La mujer que le acompañaba chilló. El apaciguador hizo un solo disparo y el otro no llegó ni a sacar el arma. Salió volando hacia atrás, dio dos tumbos sobre el suelo y quedó tirado boca arriba.

Rae bajó el arma y, con la zurda, se quitó despacio la placa de la sien. Luego, volviéndose hacia la antarace, la contempló brevemente.

—Vete —le dijo, con una sombra de amabilidad en la voz.

Ella reculó unos pasos, aún mostrando las palmas, antes de darse la vuelta y escapar hacia las salidas. Viéndola alejarse, Fastul se preguntó qué historia habría tras todo aquello. No le asombró que Rae la hubiera dejado ir sin más; los apaciguadores, quizás por su condición de casamenteros, solían contemplar con benevolencia cierto tipo de circunstancias.

El apaciguador, rebuscando en su hopalanda, había sacado una bala suelta. La hizo saltar en su palma y se acercó a Muna. Éste quizás aún respiraba, caído con los ojos cerrados y una gran herida en el pecho. El apaciguador cargó la bala en su pistola.

—¡Por Todo! —Fastul se apartó precipitadamente, dándose de repente cuenta de lo que el otro iba a hacer.

El hombre de negro disparó al yacente entre las cejas y la cabeza entera estalló como una bomba, salpicando de sangre y restos en todas direcciones.

—Se acabó. —El apaciguador guardó con aire distraído la pistola.

Fastul asintió, impresionado.

—Me pregunto —dijo pensativamente, mientras devolvía su arma a la funda de la axila—. Me pregunto adónde iban.

—¿?

—Qué nave pensaban tomar.

El apaciguador le miró para después encogerse de hombros.

—Ya, qué más da…

—Supongo que no. ¿Y ahora?

—Ahora rutina. Váyase si quiere.

Haciéndole caso, Fastul se marchó muy poco después. Dio la espalda al muerto y se abrió paso entre los curiosos, dirigiéndose al exterior; pero, en el último instante, cambió de idea para encaminarse a las cabinas de la estación.

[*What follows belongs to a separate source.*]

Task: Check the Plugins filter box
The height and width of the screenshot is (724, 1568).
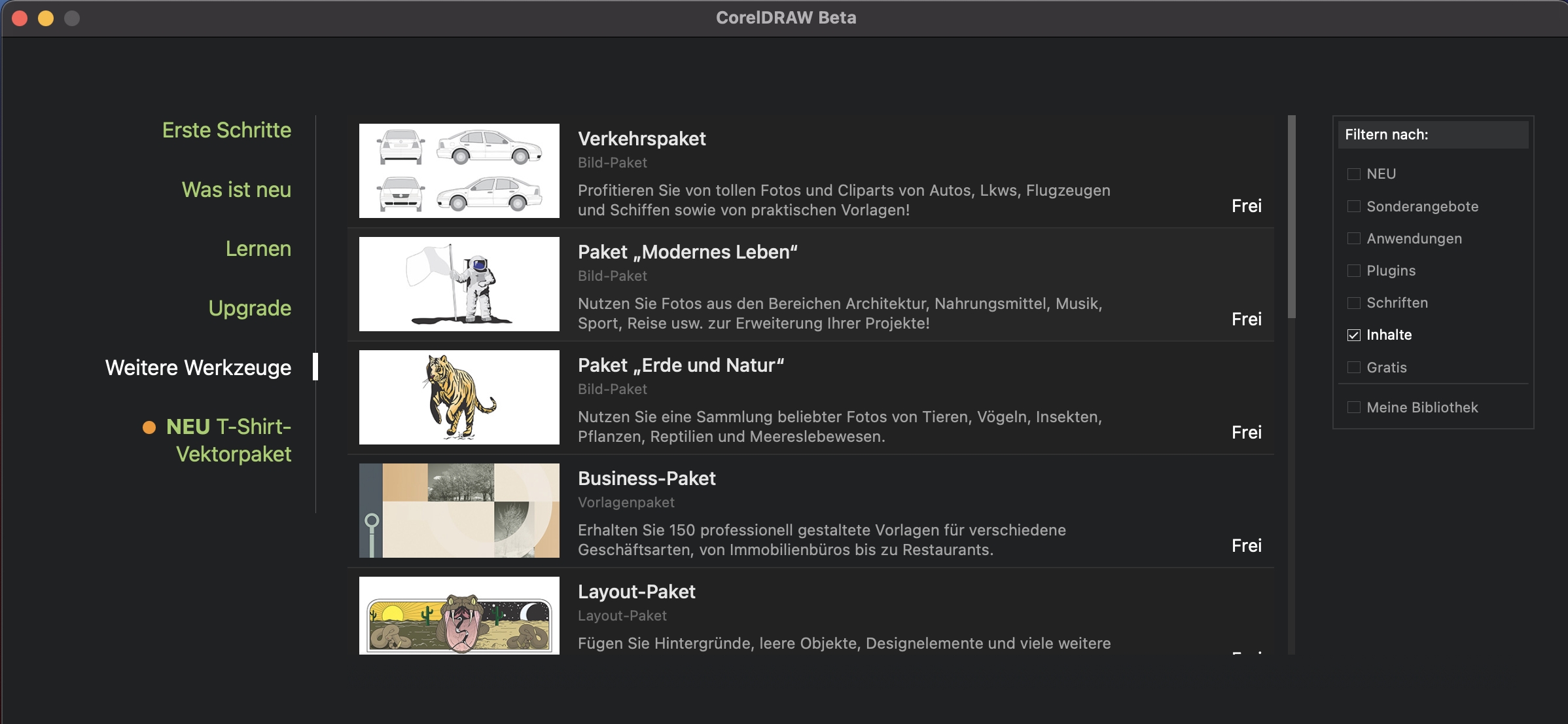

Optando por una comunicación virtual, marcó los códigos y aguardó unos instantes. En seguida el aire tembló y, como por arte de magia, las cinco hermanas Bilgrum aparecieron ante él, observándole en diversas posturas que eran variaciones las unas de las otras. Las miró desconcertado y, al cabo de un par de segundos, renunció con un suspiro a descubrir cuál de ellas era su Bilgrum.

—Se acabó —dijo, dirigiéndose a ninguna en particular.